Зона opus posth, или Рождение новой реальности

Как бы то ни было, но конфигурация сознания, существование которой обеспечивает техника нотопечатания, — эта конфигурация обречена на исчезновение, если уже не исчезла полностью, ибо на смену технике нотопечатания уже пришла техника звукозаписи, обеспечивающая существование совсем другой — новой конфигурации сознания. Исчезновение старой конфигурации сознания, связанной с нотопечатанием, и есть то самое событие, которое Мишель Фуко описывает как исчезновение человека. Человек, исчезающий на наших глазах, подобно тому, как исчезает лицо, начертанное на прибрежном песке, — это не поэтическая метафора и не метафизическое умозрение, это реальный факт, суть которого заключается в смене информационных технологий. Исчезающий человек Мишеля Фуко — это человек галактики Гутенберга, это homo aestheticus, или человек музеев, концертных залов и картинных галерей.

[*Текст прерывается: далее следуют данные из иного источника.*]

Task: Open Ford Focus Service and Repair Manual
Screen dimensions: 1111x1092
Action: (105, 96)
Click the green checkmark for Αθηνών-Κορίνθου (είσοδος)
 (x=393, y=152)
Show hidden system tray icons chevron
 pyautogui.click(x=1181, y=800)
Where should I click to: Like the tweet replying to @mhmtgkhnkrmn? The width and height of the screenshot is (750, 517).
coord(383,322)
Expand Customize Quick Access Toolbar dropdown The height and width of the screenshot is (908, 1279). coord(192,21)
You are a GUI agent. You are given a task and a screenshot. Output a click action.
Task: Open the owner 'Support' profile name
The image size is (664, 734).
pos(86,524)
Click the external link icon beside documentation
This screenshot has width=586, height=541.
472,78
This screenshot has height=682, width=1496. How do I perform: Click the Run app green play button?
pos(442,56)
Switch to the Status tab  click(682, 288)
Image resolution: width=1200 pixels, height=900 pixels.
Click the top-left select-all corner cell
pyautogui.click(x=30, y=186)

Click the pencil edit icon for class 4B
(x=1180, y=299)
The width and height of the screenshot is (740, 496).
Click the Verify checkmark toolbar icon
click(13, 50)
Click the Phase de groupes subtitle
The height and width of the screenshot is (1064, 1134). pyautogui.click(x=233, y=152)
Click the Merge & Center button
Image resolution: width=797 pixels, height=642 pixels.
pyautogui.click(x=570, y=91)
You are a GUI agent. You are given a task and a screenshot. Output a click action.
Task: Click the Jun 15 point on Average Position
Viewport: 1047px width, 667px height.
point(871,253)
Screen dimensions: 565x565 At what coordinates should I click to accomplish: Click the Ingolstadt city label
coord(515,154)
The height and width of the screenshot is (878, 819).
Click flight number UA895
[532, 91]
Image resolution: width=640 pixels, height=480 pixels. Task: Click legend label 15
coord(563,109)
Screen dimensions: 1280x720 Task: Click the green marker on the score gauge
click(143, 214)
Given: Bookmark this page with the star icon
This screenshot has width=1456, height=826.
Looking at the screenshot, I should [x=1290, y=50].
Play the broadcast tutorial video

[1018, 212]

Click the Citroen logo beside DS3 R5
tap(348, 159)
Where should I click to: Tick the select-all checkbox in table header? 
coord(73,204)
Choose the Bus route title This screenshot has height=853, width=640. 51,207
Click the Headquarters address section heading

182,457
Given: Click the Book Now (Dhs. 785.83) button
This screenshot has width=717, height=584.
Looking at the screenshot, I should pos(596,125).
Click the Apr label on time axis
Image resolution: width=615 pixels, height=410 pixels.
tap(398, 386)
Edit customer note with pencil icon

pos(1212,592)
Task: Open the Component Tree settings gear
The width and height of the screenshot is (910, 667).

Тогда вопрос будет выглядеть так: вечна ли классическая музыка и корректно ли вообще вопрошать о ее вечности? Рассмотрению этого вопроса и будет посвящена следующая глава.

О классической музыке, а также о музыке старинной и современной

Разговор о классической музыке лучше всего начать с одного крайне выразительного текста Филиппа Гершковича, и сделать это побуждают, как минимум, две причины. Во–первых, в этом тексте говорится не только о классической музыке самой по себе, но и о том положении, которое занимает эта музыка в современном мире, а во–вторых — и это самое главное — в словах Гершковича слышится голос не столько самого Гершковича, сколько голоса Веберна, Берга и Шенберга, ибо, будучи их преданным учеником, здесь как ни в каком другом месте он высказывает, очевидно, их наиболее сокровенные соображения по поводу места классической музыки в историческом контексте. Все это превращает данный текст в весьма важный документ, и поэтому я приведу его без всяких сокращений.

«Сегодня играют много старинной музыки. Это хорошо. Но плохо то, что старинную музыку играют с явной тенденцией к тому, чтобы вытеснить ею творчество классиков с центрального места, которое оно занимает в нашем музыкальном сознании. Великие классики стали для нас неудобными, неприемлемыми. Они стали неприемлемыми потому, что огромное количество десятилетий пропагандировало их таким образом, что их творчество достигло состояния остывшей жвачки. Они также неудобны для нас потому, что в то время как, с одной стороны, нам надоела наша неспособность радикально избавиться от чувства, что в творчестве классиков кроется великий урок, что оно, в конечном итоге, все–таки представляет собой философский камень музыкального искусства, с другой стороны, мы никогда собственными силами не оказались бы в состоянии найти дорогу к усвоению этого урока. Выход из этого положения нашелся по линии наименьшего сопротивления: с венской классикой поступили, как с гордиевым узлом. Этот гордиев узел нашей музыкальной совести разрубили и заменили его очень практичным замком–молнией: старинной музыкой. Теперь на баховской волне мы слушаем Телемана, наше благоговение к Моцарту переправили к Монтеверди, и мы могли бы, если на то пошло, найти в лице Канабиха достойного напарника Бетховена. Возрождение старинной музыки станет великим делом лишь при том, что оно потеряет свою сегодняшнюю функцию — заслонить собой самое важное, и тем самым являться для части творческой молодежи тем примером, тем образцом, который ей нужен для того, чтобы работать с наименьшими издержками душевного производства. Часть творческой молодежи уподобляется альпинистам, жаждущим взбираться на снежные вершины высотой в 250 метров. Для этого ей и нужна старинная музыка. Настоящий же снег мы должны искать куда выше — у Бетховена. Нужно только снять верхний почерневший тонкий слой этого снега»[72].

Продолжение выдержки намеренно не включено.